**Prompt:** Set out every line of all the items below as a Markdown table with two columns, Row and Line Text. Number the rows in order and skip blank lines.

# Start of Material

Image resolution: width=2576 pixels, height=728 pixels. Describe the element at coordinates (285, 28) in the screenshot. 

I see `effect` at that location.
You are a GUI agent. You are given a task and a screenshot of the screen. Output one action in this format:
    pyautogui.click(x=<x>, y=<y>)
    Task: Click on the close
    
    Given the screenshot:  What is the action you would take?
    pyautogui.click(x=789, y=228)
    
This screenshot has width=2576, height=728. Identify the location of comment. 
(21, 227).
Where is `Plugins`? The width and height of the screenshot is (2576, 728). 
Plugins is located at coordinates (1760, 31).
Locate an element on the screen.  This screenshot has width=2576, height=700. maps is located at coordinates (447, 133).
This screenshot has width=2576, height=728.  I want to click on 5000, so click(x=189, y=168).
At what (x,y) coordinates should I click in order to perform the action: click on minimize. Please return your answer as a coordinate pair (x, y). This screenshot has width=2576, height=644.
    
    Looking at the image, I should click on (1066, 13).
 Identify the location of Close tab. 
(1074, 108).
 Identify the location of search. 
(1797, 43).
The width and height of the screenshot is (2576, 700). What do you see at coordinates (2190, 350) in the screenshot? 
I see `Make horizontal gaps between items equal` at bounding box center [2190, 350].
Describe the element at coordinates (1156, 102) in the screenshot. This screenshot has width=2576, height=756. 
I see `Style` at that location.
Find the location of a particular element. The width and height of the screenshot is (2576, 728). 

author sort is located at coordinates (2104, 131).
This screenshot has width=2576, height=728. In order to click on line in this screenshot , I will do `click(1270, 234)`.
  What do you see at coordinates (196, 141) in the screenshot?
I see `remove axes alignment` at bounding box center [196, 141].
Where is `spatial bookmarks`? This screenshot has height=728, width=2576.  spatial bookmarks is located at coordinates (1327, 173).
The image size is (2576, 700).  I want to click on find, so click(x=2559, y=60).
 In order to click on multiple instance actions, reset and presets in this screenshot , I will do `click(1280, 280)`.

# End of Material

**Output for this task:**
| Row | Line Text |
|---|---|
| 1 | Image resolution: width=2576 pixels, height=728 pixels. Describe the element at coordinates (285, 28) in the screenshot.  |
| 2 | I see `effect` at that location. |
| 3 | You are a GUI agent. You are given a task and a screenshot of the screen. Output one action in this format: |
| 4 |     pyautogui.click(x=<x>, y=<y>) |
| 5 |     Task: Click on the close |
| 6 |     Given the screenshot:  What is the action you would take? |
| 7 |     pyautogui.click(x=789, y=228) |
| 8 | This screenshot has width=2576, height=728. Identify the location of comment.  |
| 9 | (21, 227). |
| 10 | Where is `Plugins`? The width and height of the screenshot is (2576, 728).  |
| 11 | Plugins is located at coordinates (1760, 31). |
| 12 | Locate an element on the screen.  This screenshot has width=2576, height=700. maps is located at coordinates (447, 133). |
| 13 | This screenshot has width=2576, height=728.  I want to click on 5000, so click(x=189, y=168). |
| 14 | At what (x,y) coordinates should I click in order to perform the action: click on minimize. Please return your answer as a coordinate pair (x, y). This screenshot has width=2576, height=644. |
| 15 |     Looking at the image, I should click on (1066, 13). |
| 16 |  Identify the location of Close tab.  |
| 17 | (1074, 108). |
| 18 |  Identify the location of search.  |
| 19 | (1797, 43). |
| 20 | The width and height of the screenshot is (2576, 700). What do you see at coordinates (2190, 350) in the screenshot?  |
| 21 | I see `Make horizontal gaps between items equal` at bounding box center [2190, 350]. |
| 22 | Describe the element at coordinates (1156, 102) in the screenshot. This screenshot has width=2576, height=756.  |
| 23 | I see `Style` at that location. |
| 24 | Find the location of a particular element. The width and height of the screenshot is (2576, 728).  |
| 25 | author sort is located at coordinates (2104, 131). |
| 26 | This screenshot has width=2576, height=728. In order to click on line in this screenshot , I will do `click(1270, 234)`. |
| 27 |   What do you see at coordinates (196, 141) in the screenshot? |
| 28 | I see `remove axes alignment` at bounding box center [196, 141]. |
| 29 | Where is `spatial bookmarks`? This screenshot has height=728, width=2576.  spatial bookmarks is located at coordinates (1327, 173). |
| 30 | The image size is (2576, 700).  I want to click on find, so click(x=2559, y=60). |
| 31 |  In order to click on multiple instance actions, reset and presets in this screenshot , I will do `click(1280, 280)`. |